21 June, 2023 01:43  
Blogger Infidel753 said...

Movie sets don't typically get re-used many times the way TV sets do, that's my point. Unless they get re-used for sequels, given today's addiction to franchises.

At a time when two hundred million is a typical budget for a major movie, there's no excuse for doing things on the cheap, especially when so often the special effects are the main focus and writing is an afterthought. In the US, however, I'm fairly sure that physical special-effects work is unionized, while CGI work is not. That probably helps keep CGI not only cheaper but more shoddy, since workers employed under worse conditions are presumably less motivated.

21 June, 2023 03:22  
Blogger NickM said...

A lot of the Hollywood CGI is probs out-sourced. I'm thinking Korea. I doubt it's motivation as much as a production-line approach.

But... You've really got me thinking about colour. I'm a RG colour blind web-designer so I think about colour a lot. I also have an assortment of screens* and cheaper flat panels don't do blacks quite as well as old school CRTs. There is also a heck of a difference between projection and TV/monitors. We've been discussing this from the viewpoint of aesthetics vs. economics.
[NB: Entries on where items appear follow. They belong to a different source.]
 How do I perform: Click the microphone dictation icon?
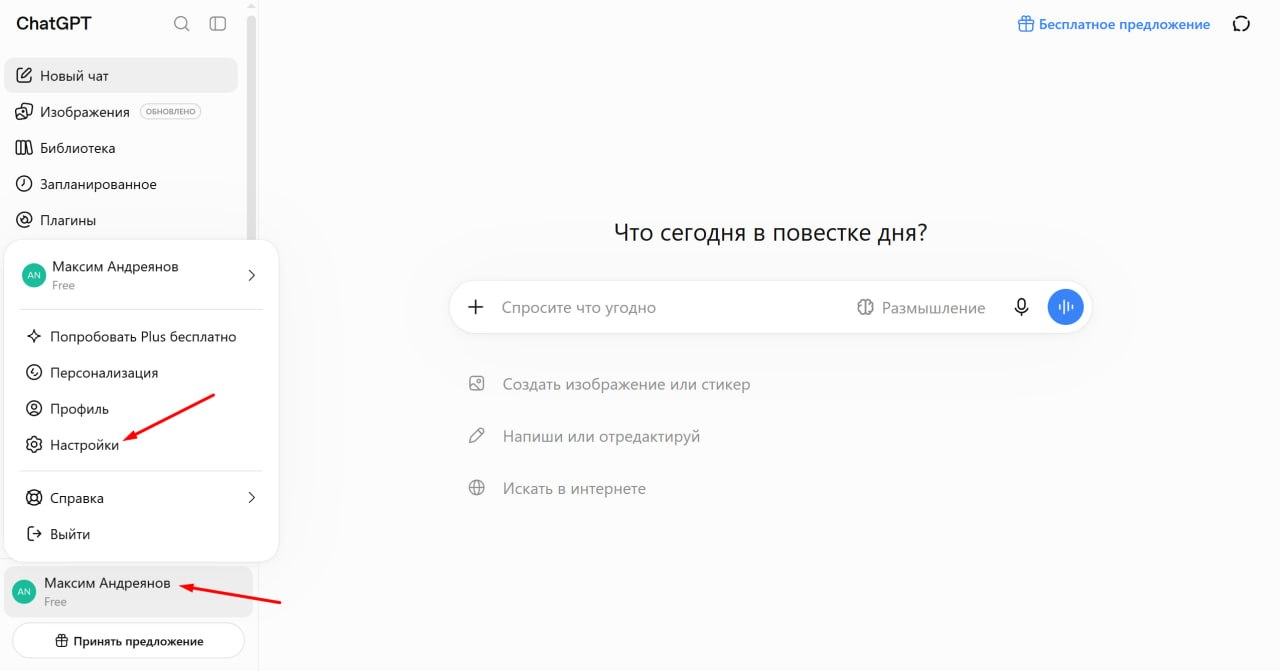point(1021,307)
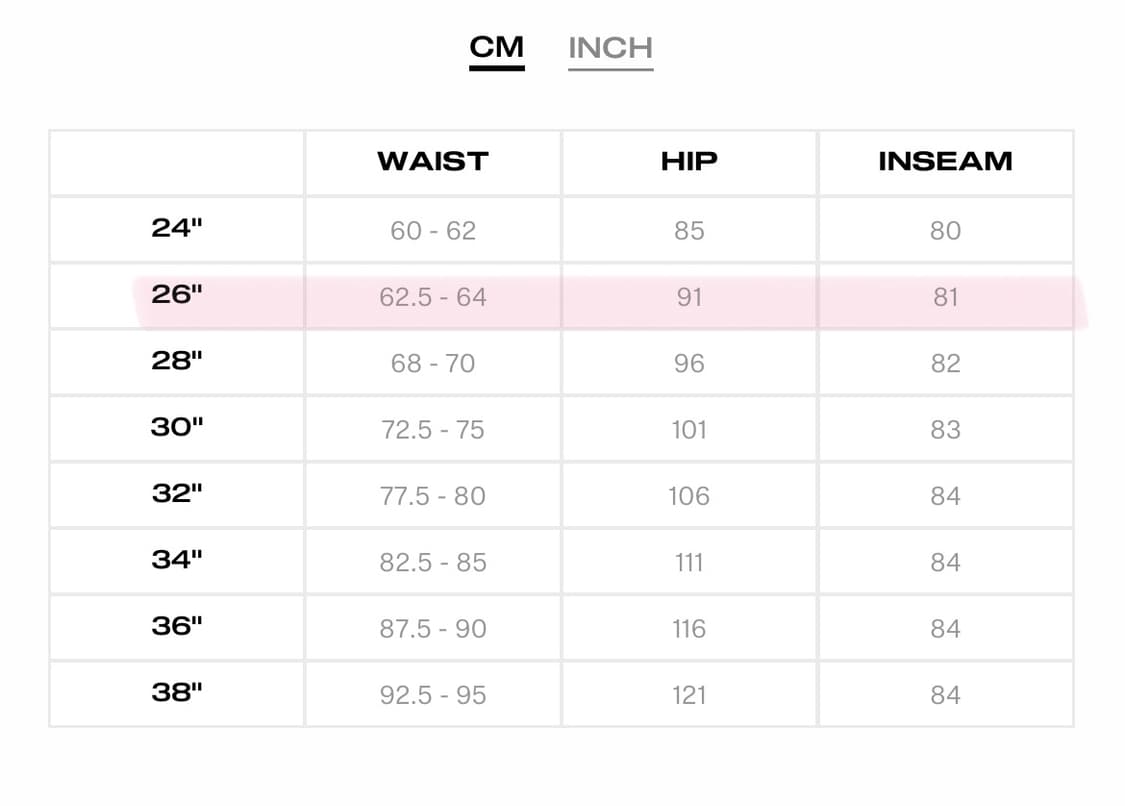Click the hip value 121
1125x806 pixels.
tap(689, 695)
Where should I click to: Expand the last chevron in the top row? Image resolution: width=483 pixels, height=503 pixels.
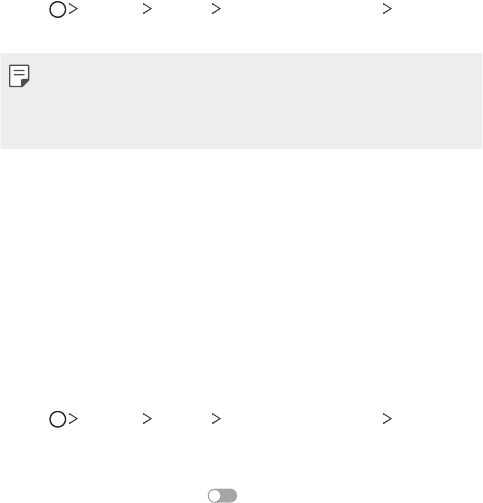(x=387, y=9)
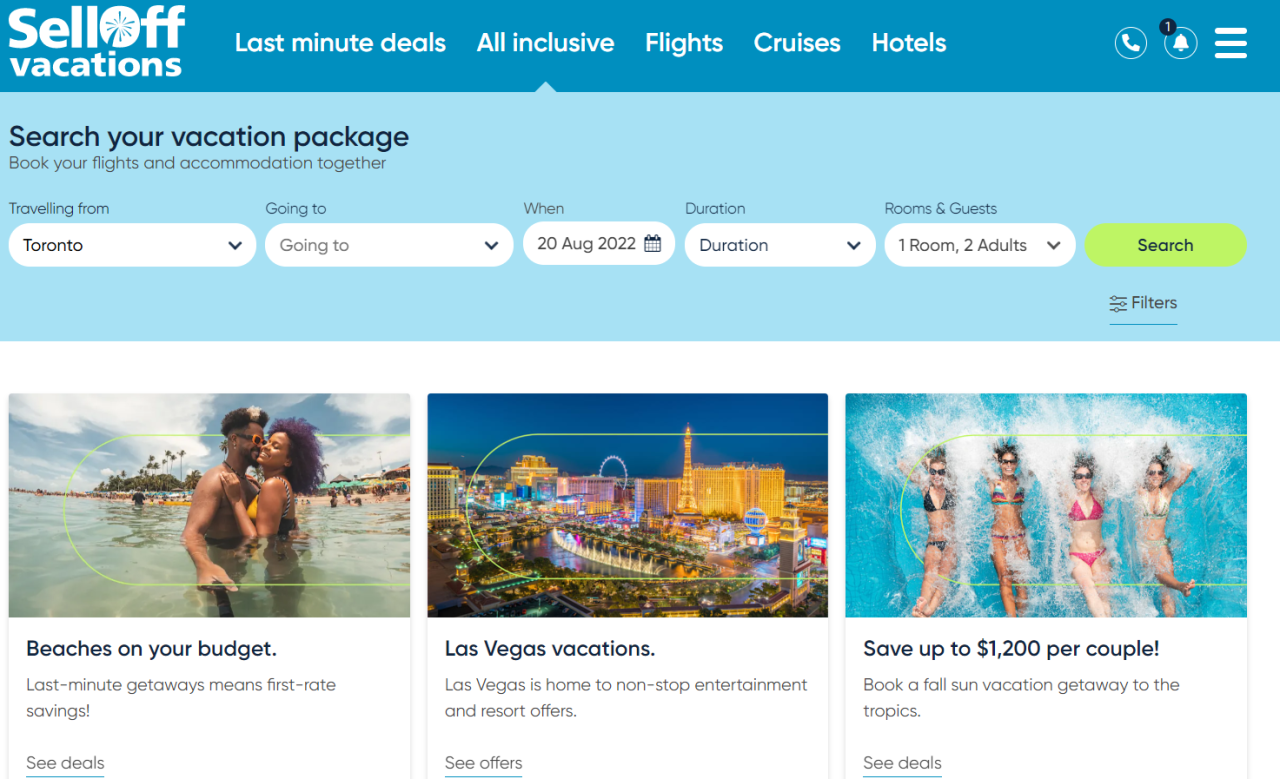
Task: Select the Cruises menu item
Action: tap(796, 43)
I suspect there are technical aspects. Movie/TV makers are gonna be watching their stuff on top-end kit. Is Joe Public? Is your local cinema using top-end stuff? Cinemas have undoubtedly taken a financial whack with the pandemic and the simple fact that folks like me have a 43" TV (and that was the smallest size in that model range) and broadband. Is it possible they haven't upgraded for new movies?

*When I first built a website it was for SVGA 1024x768 15-17" 4:3 CRT - which basically everyone had. Now I'm having to think laptops to monster screens and also phones and tablets. Yes, it is a pain in the arse.